On voit, par ce bref exposé, que l'ordre oblique, employé par Frédéric II, à Leuthen, n'a dû son succès qu'à une surprise complète, rendue possible, par la négligence et les fautes multipliées des généraux Autrichiens. Encore faut-il observer, que le roi de Prusse n'y a pas tout laissé au hasard; 1o. il n'a hasardé son mouvement, que parce qu'il a pu le couvrir par une ligne de coteaux, et le dérober à l'ennemi, qui, par une faute impardonnable, n'avait éclairé les approches de sa position, d'aucun côté; 2o, sa marche de Borna, à Striegwitz, n'a pas été, à proprement parler, une marche de flanc, c'està-dire, une marche où les colonnes qui changent de direction, restant formées, pour être déployées de front, ne le peuvent sur un flanc, que par une complication de manoeuvres, toujours dangereuses en présence d'un ennemi un peu rapproché. L'armée Prussienne, au contraire, fit son mouvement sur deux lignes, la cavalerie en tête et en queue, se prolongeant à droite, par pelotons, et pouvant se remettre en bataille dans une demi-minute, par un à gauche ; 3°. le Roi de Prusse, qui était venu de Leipzig, vivant de requisitions, et qui n'avait point de maga

sins sur le chemin qu'il avait parcouru n'avait, à proprement parler, pas de ligne d'opérations obligée. En passant de Borna à Striegwitz, il ne péchait donc pas contre la règle qui défend de quitter la ligne d'opérations. En cas de retraite, devant vivre des ressources du pays, il lui était autant et peut-être plus facile de revenir à Buntzlau par Striegau et Goldberg, que par la ligne qu'il avait parcourue.

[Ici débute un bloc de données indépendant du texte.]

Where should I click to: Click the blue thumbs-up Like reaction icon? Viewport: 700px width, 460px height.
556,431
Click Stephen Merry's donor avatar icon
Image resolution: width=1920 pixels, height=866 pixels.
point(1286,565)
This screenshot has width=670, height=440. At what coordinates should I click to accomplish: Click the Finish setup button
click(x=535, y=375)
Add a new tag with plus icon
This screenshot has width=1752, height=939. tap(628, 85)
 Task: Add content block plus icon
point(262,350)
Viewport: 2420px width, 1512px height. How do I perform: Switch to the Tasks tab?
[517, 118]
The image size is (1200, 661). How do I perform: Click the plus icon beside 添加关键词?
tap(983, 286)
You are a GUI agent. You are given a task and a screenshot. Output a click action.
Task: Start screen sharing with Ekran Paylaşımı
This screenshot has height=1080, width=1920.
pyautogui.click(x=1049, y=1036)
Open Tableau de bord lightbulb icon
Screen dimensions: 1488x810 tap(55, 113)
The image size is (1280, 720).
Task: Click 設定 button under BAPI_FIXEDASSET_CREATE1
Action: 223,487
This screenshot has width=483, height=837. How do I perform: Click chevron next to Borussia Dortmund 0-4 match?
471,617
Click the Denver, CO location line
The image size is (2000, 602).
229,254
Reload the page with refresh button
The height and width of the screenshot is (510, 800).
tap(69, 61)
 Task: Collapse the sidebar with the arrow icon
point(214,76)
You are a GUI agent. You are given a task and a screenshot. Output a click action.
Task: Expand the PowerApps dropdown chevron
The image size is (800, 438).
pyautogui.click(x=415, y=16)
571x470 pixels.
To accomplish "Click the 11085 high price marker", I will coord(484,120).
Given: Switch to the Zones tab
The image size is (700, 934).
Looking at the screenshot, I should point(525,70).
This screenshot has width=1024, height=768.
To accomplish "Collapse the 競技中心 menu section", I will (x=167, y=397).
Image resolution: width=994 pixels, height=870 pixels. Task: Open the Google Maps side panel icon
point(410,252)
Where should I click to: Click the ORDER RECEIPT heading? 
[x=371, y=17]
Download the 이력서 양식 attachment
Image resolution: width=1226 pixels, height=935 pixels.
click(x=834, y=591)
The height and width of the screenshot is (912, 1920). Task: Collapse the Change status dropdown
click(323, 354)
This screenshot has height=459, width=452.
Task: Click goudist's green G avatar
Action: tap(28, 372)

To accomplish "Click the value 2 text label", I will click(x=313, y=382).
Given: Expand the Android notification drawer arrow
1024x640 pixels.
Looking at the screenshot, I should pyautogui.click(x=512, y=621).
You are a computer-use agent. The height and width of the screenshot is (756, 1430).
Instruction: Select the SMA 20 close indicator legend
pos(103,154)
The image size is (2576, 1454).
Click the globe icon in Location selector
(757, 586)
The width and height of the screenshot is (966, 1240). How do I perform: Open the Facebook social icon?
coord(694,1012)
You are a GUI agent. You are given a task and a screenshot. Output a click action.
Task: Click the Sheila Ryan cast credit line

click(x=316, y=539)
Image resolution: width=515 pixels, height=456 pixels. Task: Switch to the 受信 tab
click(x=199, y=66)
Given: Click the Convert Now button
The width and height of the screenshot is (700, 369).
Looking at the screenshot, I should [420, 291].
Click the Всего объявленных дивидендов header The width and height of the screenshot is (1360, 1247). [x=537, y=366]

Tout le monde conviendra avec nous, que la bataille de Leuthen est un chef-d'œuvre de mouvemens, de manœuvres et de résolution, et qu'elle suffirait seule pour immortaliser Frédéric II, ainsi que l'a dit le plus grand capitaine du siècle (1). Mais nous laisserons au lecteur, à juger lui même, si on peut la considérer comme un ordre oblique, tactiquement parlant, et ainsi que le conçoivent la plupart des écrivains militaires.

G. V.

(1) Napoléon, Mémoires pour servir à l'histoire de France, Montholon, T. V. p. 215.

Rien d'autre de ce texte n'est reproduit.